Although it has returned a similar amount to the S&P/ASX 200 (ASX: XJO) (Index: ^AXJO) for the past three years, shareholders have witnessed a 25% capital growth and good dividend yields. It domestic operations have seen it remain in the top spot for being the most efficient local lender and has aggressively cut costs.

The Australian economy has provided a platform for it to launch operations in Asia and 32 countries across the world. The move was aimed at taking advantage of a once-in-a-century shift in the global economy from the West to Asia and China.

Senior management, headed by CEO Mike Smith, realised that they had to adapt to lower growth in New Zealand and Australia and build shareholder value by expanding into developing markets. Its 2007 predictions seem to be spot on, particularly when it forecasted much slower loan growth and higher funding costs which included the need to hold massive amounts of capital.
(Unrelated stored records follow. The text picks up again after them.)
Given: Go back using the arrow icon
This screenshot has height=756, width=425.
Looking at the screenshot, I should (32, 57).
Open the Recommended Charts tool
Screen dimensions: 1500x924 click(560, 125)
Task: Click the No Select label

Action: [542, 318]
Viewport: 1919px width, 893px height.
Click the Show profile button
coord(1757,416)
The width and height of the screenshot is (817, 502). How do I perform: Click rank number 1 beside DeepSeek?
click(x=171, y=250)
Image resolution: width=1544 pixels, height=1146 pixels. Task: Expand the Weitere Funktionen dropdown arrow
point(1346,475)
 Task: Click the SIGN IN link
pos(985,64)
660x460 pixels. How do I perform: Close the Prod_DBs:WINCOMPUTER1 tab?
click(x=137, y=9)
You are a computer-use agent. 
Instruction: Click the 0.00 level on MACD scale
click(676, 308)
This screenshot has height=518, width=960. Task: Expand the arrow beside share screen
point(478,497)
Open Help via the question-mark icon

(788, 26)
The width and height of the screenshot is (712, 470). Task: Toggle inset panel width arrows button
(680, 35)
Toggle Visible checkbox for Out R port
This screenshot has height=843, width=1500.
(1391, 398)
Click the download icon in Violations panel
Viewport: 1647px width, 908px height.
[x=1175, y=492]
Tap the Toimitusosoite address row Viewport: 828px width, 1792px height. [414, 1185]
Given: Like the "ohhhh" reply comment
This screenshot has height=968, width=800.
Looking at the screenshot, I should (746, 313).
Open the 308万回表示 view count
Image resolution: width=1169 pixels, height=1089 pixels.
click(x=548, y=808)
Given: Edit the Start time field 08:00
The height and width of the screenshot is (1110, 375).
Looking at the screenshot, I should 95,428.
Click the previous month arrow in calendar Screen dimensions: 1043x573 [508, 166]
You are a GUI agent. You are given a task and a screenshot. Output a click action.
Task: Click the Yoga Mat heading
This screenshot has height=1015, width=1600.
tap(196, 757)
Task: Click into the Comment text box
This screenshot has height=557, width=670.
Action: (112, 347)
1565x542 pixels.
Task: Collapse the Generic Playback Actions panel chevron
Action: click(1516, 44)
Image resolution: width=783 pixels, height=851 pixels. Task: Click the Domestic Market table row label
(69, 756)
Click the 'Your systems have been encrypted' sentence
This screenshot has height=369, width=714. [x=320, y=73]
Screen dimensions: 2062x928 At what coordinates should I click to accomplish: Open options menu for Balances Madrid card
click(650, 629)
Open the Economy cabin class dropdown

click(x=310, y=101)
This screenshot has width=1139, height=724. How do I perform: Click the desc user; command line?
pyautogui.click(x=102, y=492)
Currently, ANZ has been funnelling money into its 'Super Regional Strategy' but analysts are hoping that the next batch of annual results shows some amount of profit. However, even if it doesn't turn a profit quite so soon, it is in the right place, and by all predictions, at the right time.

Already the company has millions of customers in the Asia Pacific region and hopes the International and Institutional Banking division will account for 25% to 30% of group revenue by 2017. It seems the stars are aligning — it recently received a retail Renminbi licence to trade the currency with Chinese customers directly from Australia and has opened branches in one of Hong Kong's busiest retail and commercial districts.

In addition, the company has received many accolades for its strategy and has been ranked as a top five corporate bank in Asia, after only five years ago it was able to make the top 20, and is ranked the number one foreign exchange provider.

Foolish takeaway

With interest rates low, and expected to go lower, ANZ pays a 5.1% fully franked dividend that trumps any bank account. It operates at a healthy earnings ratio and, if all the above comes to fruition, it might even be considered cheap.

ANZ is not an overnight earner and punters looking for short-term gains must acknowledge that the company still has ground to cover before its Asian strategy pays off. However, it does tick all the boxes for savvy investors, with healthy upward trend lines, good income, strong leadership and the safety of a highly regulated Australian banking system.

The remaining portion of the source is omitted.